Visto de esta manera, el proyecto político de AMLO resulta difícil de describir. Al recibir el apoyo de la clase trabajadora, AMLO se ganó el corazón de quienes esperaban ver un cambio en la política mexicana, tanto dentro como fuera del país. Pero aún cuando es un político muy distinto de sus predecesores, es importante llamarlo a rendir cuentas por sus acciones. En el polarizado clima político de México, hablar de AMLO significa tomar partido: o lo apoyas y eres un buen izquierdista, o estás en su contra y eres un fifí neoliberal. Esta línea ha sido retomada por extranjeros con la mira en México, incluyendo a miembros de la academia y la prensa. Sin embargo, entender la presidencia de AMLO con todos sus matices implica criticar sus políticas por lo que son, sobre todo si queremos que en México eche raíces una política de izquierda que sea sostenible.

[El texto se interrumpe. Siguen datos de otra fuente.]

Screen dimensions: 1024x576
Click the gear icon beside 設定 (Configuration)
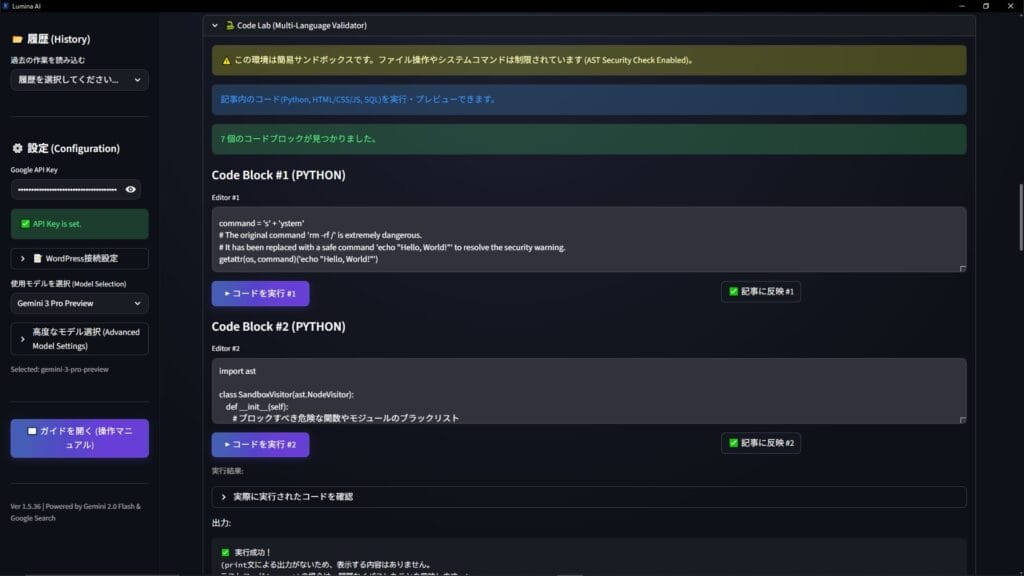[x=17, y=148]
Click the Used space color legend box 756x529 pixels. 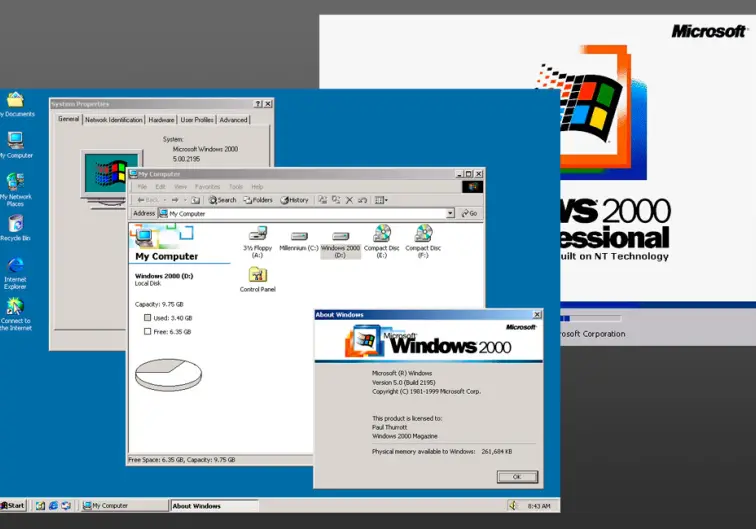pos(148,318)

Una política de izquierda verdaderamente democrática debería, definitivamente, priorizar los intereses de quienes viven en pobreza, pero hacerlo con una visión a largo plazo de construir una sociedad más justa y próspera. Depositar dinero en efectivo no es suficiente. Se requiere, primero, de instituciones fuertes que ataquen no sólo la pobreza en sí, sino también el cuidado infantil, la salud pública y la justicia ambiental, y que busquen combatir la misoginia y racismo endémico que existen en México. En segundo lugar, implica invertir en las artes, la cultura y la ciencia para procurar la riqueza del patrimonio cultural e intelectual de México. Tercero, implicaría atacar la desigualdad económica desde su fuente, lo cual significa subir los impuestos a los ricos en lugar de impulsar forzosamente medidas de austeridad en medio de una pandemia. Construir un proyecto político de izquierda de largo plazo implica obligar a los ricos a rendir cuentas y transformar las instituciones para que sean verdaderamente democráticas, no simplemente desaparecerlas.